Nowadays, emission properties of polymeric semiconducting materials are largely employed in fabrication of all types of organic-based optoelectronic devices, including field-effect transistors (OFETs), light emitting diodes (OLEDs) and photovoltaics (OPVs) that are significantly improving our everyday life. However, a new review published in Polymer International (“Altering the emission properties of conjugated polymers”), with Dr. Ioan Botiz as lead author, touches upon an interesting fundamental question: how can we manipulate the features of polymeric semiconductors to improve OLEDs and other display applications?

There have been several previous research articles by chemists on chemical design, by physicists on physical and processing methods and by materials scientists on blending different materials, trying to answer that fundamental question. However, there has not been an up-to-date review, combining all these processes and methods in one study.

As a result the goal of this review, co-authored by Simion Astilean (Professor and Head of the Molecular Spectroscopy Dpt. at the Babes-Bolyai University, Romania) and  Natalie Stingelin (Professor of Functional Organic Materials at the Imperial College London, UK), is to combine the most important methods across different subject areas that can be employed to efficiently alter the emission properties of various macromolecular systems (e.g conjugated polymers).

a) Photograph of various conjugated polymeric solutions under UV light. b, c) chemical structures of different conjugated polymers.

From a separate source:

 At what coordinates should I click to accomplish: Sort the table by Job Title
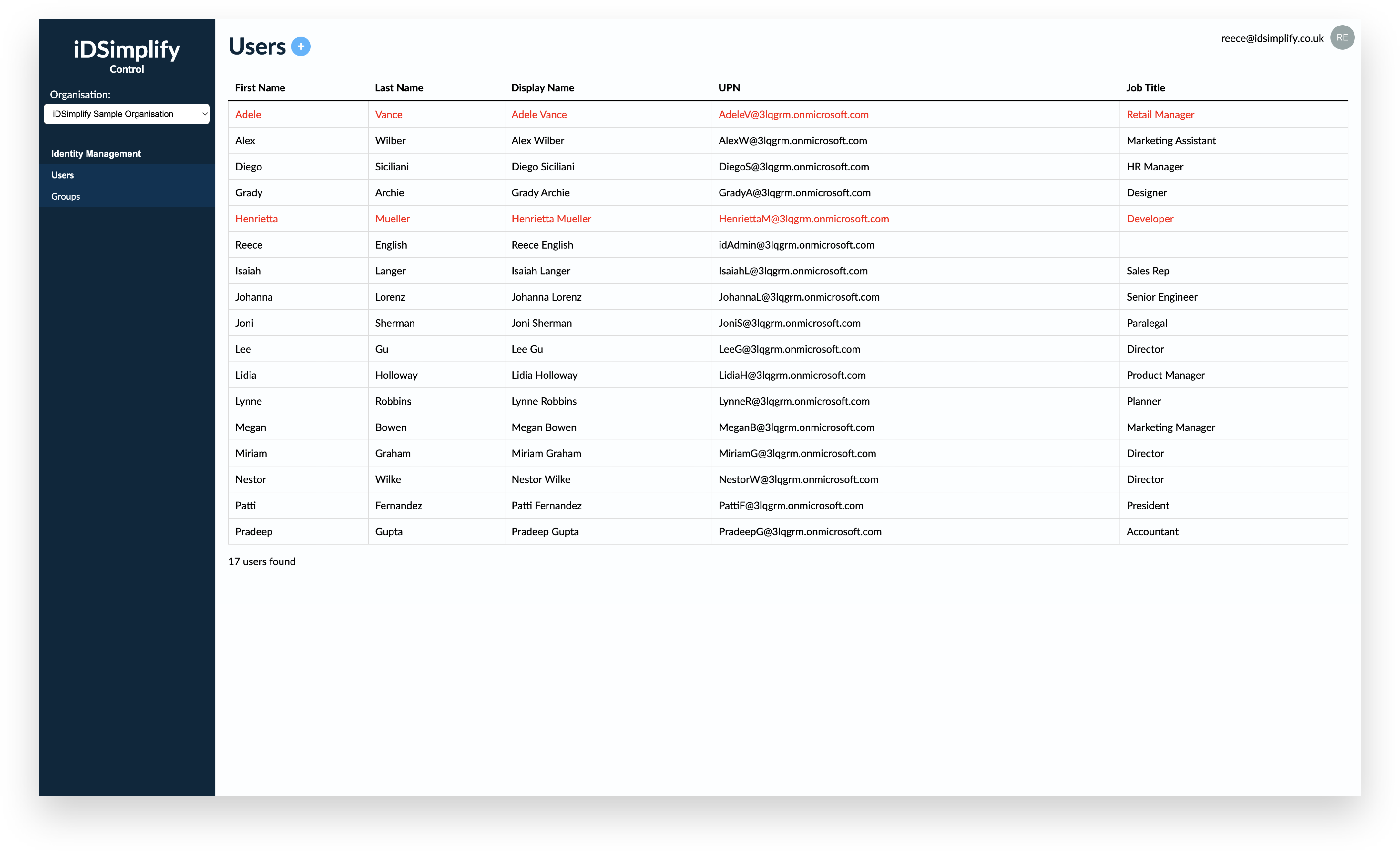(1145, 87)
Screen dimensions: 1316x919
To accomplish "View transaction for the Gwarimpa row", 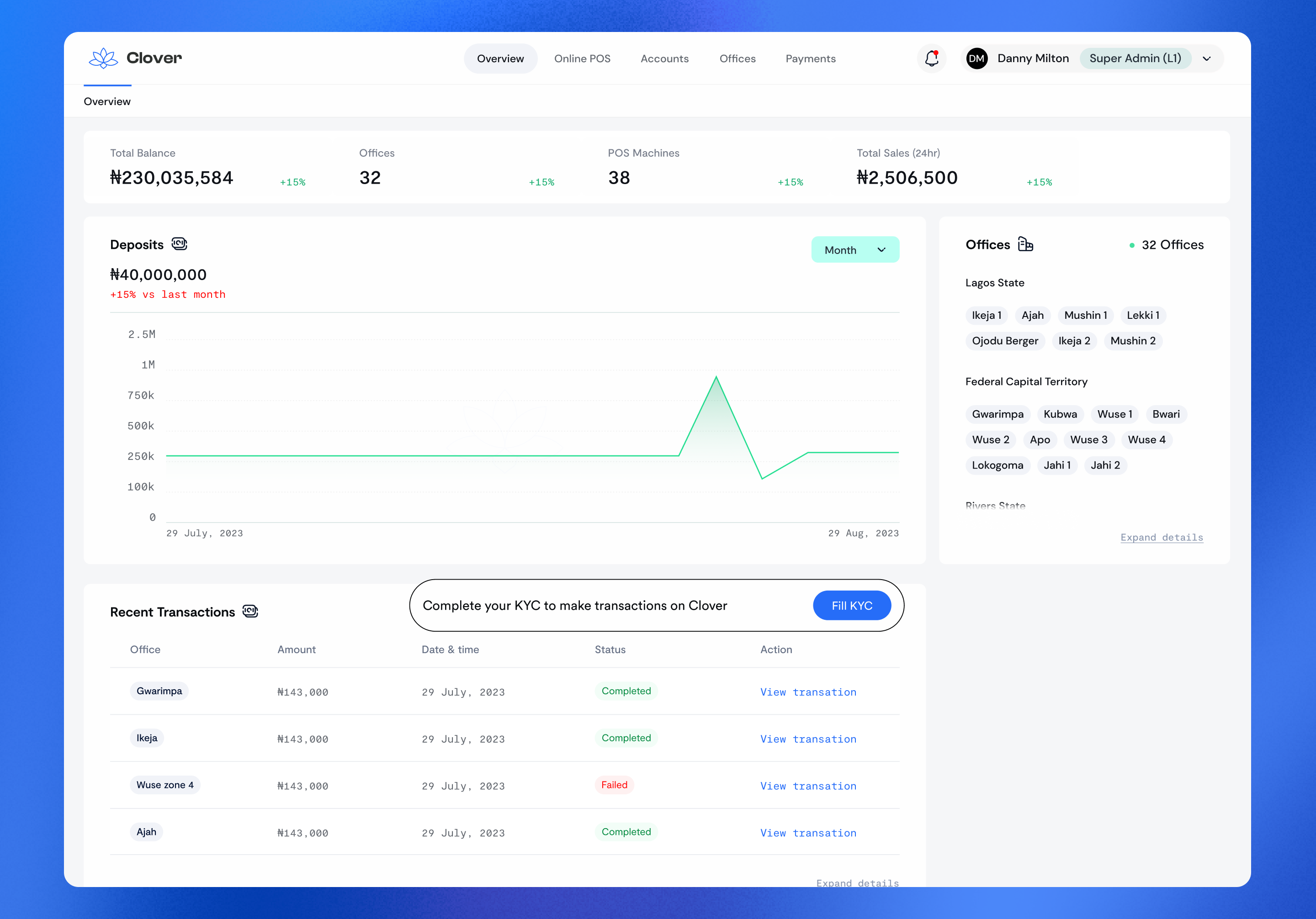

As Dr. Botiz explains, “Researchers across different scientific fields who work on discovering methods to alter emission properties of materials might not be aware of the variety of methods that can efficiently alter the emission properties of macromolecular systems available in other fields (e.g. physics, materials science, etc.). However, new efficient processing methods will have to be continuously developed along with new materials in order to push the performance and stability of organic electronic devices to the next level”.